Gus Mus atawa K.H. Mustofa Bisri menyebut K.H. Abdullah Faqih sebagai salah satu dari tiga penyangga Tanah Jawa selain Kiai Abdullah Salam dari Kajen, Pati, Jawa Tengah, dan Kiai Abdullah Abbas dari Cirebon, Jawa Barat. (Mungkin sebuah kebetulan ketiga kiai khos itu punya nama depan Abdullah, yang berarti hamba Allah). Pengasuh Pondok Pesantren Langitan, Tuban, Jawa Timur, ini memang kerap menjadi rujukan di kalangan Nahdliyin, terutama yang menyangkut kepentingan politik. Warga NU sendiri menyebut Kiai Faqih sebagai salah satu kiai khos, atau kiainya kiai, yang menjadi pandu umat ketika menghadapi persoalan.

Kedudukan Kiai Faqih selaku pengasuh pondok pesantren, tidak menghalanginya untuk terlibat dalam persoalan yang dihadapi bangsa. Pada tahun 1998 misalnya, ia mengumpulkan para kiai untuk menyikapi krisis ekonomi pada waktu itu. Salah satu rumusan yang dihasilkan pertemuan itu adalah meminta dengan hormat kepada Presiden Soeharto untuk turun dari jabatan. Dan menurut Wakil Gubernur Jawa Timur Saifullah Yusuf, Kiai Faqih adalah sosok yang berada di balik majunya Gus Dur sebagai calon presiden RI, dan kemudian terpilih dengan mengalahkan calon lain yaitu Megawati, yang diusung partainya, PDI Perjuangan yang menjadi pemenang pemilu kala itu. Menurut Saifullah Yusuf yang juga keponakan Gus Dur, Kiai Faqih termasuk yang ikut menggagas munculnya Poros Tengah yang mengusulkan K.H. Abdurrahman Wahid menjadi presiden.

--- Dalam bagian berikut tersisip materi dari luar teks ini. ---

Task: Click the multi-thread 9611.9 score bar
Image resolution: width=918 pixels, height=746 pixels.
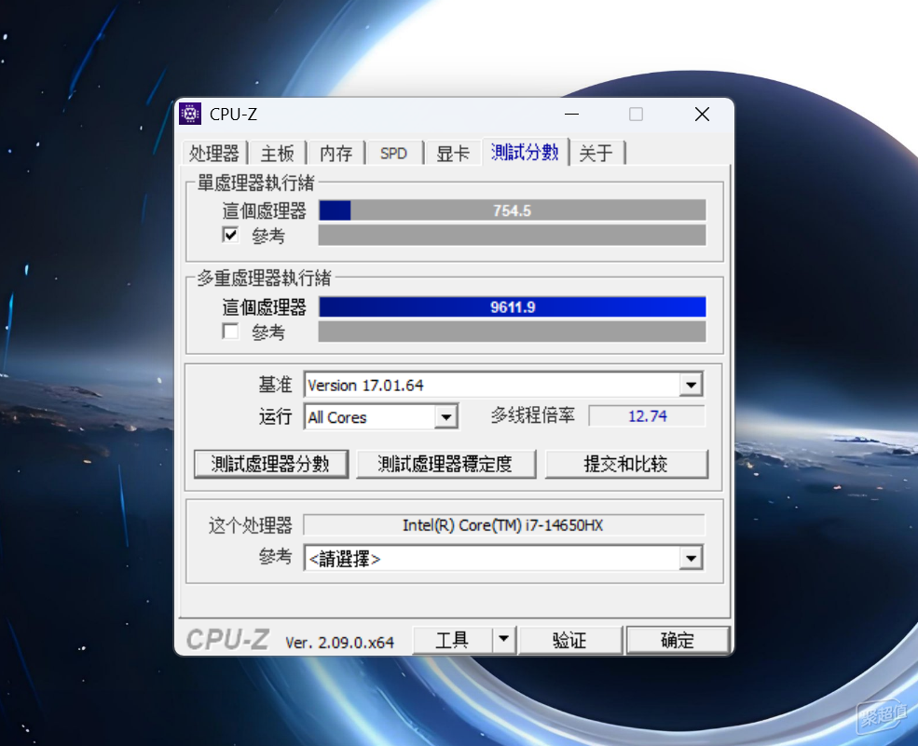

Abdullah Faqih lahir 2 Mei 1932 di Tuban, Jawa Timur, dari pasangan Kiai Rofi’i dan Nyai Khodijah. Ia merupakan anak pertama dari tiga bersaudara, dua adik Faqih adalah Khazin dan Hamim. Sejak kecil Faqih berada di bawah kepengasuhan dan pengarahan K.H. Abdul Hadi Zahid selaku pengasuh Pondok Pesantren Langitan generasi ke empat. Kiai Rofi’i (adik K.H. Abdul Hadi Zahid) wafat saat Faqih berusia tujuh tahun, dan kemudian ibunya Nyai Khodijah dinikahi oleh K.H. Abdul Hadi Zahid.

Setelah belajar dari ayah dan pamannya di Langitan. Dengan menguasai beberapa kitab kuning, Abdullah Faqih kemudian belajar dari satu pesantren ke pesantren yang lain. Selama dua setengah tahun ia mondok di Lasem, Ia belajar kepada beberapa kiai, di antaranya K.H. Baidhawi, K.H. Ma’sum, K.H. Fathurrahman, K.H. Maftuhin, K.H. Manshur, K.H. Masdhuqi. Sementara di Tuban, ia berguru K.H. Abu Fadhol, kemudian Ia melanjutkan pengembaraan ke pondok-pondok lain di antaranya di pesantren Watu Congol, Magelang, yang diasuh oleh K.H. Nahrowi Dalhar.

Setelah beranjak dewasa, Faqih dipinang oleh K.H. Ma’shum untuk menjadi menantunya yang akan dinikahkan dengan Nyai Hunainah binti Kiai Bisri, putri persusuan (radha’) sekaligus kemenakan K.H. Ma’sum. Bersama Nyai Hunainah, ia dikaruniai 12 putra-putri yang kelak menjadi penerus perjuangan orangtua mereka. Kembali ke Langitan dengan memboyong keluarga, Faqih langsung ikut mengabdi di pesantren. Saat itu ia dikenal dengan sebutan Gus Faqih. Ia aktif mengajar dan mulai ikut menata keberadaan pondok. Dalam pengabdiannya, ia pernah menjadi lurah pondok dan banyak memberikan warna dalam pemikiran serta pengembangan pesantren. Selain mendapat tugas di Pondok, K.H. Abdul Hadi mengutusnya untuk berdakwah keluar dan memberi pengajian-pengajian agama kepada masyarakat. Dengan bekal ilmu dakwah dan retorika secara autodidak, gaya pidatonya banyak disukai masyarakat. Ia memiliki bahasa yang santun dan berisi. Banyak orang simpati dengan model pidatonya. Cara mengarahkan yang halus dan kritiknya masih mengedapankan bahasa budi sehingga orang yang dikritik merasa tidak direndahkan.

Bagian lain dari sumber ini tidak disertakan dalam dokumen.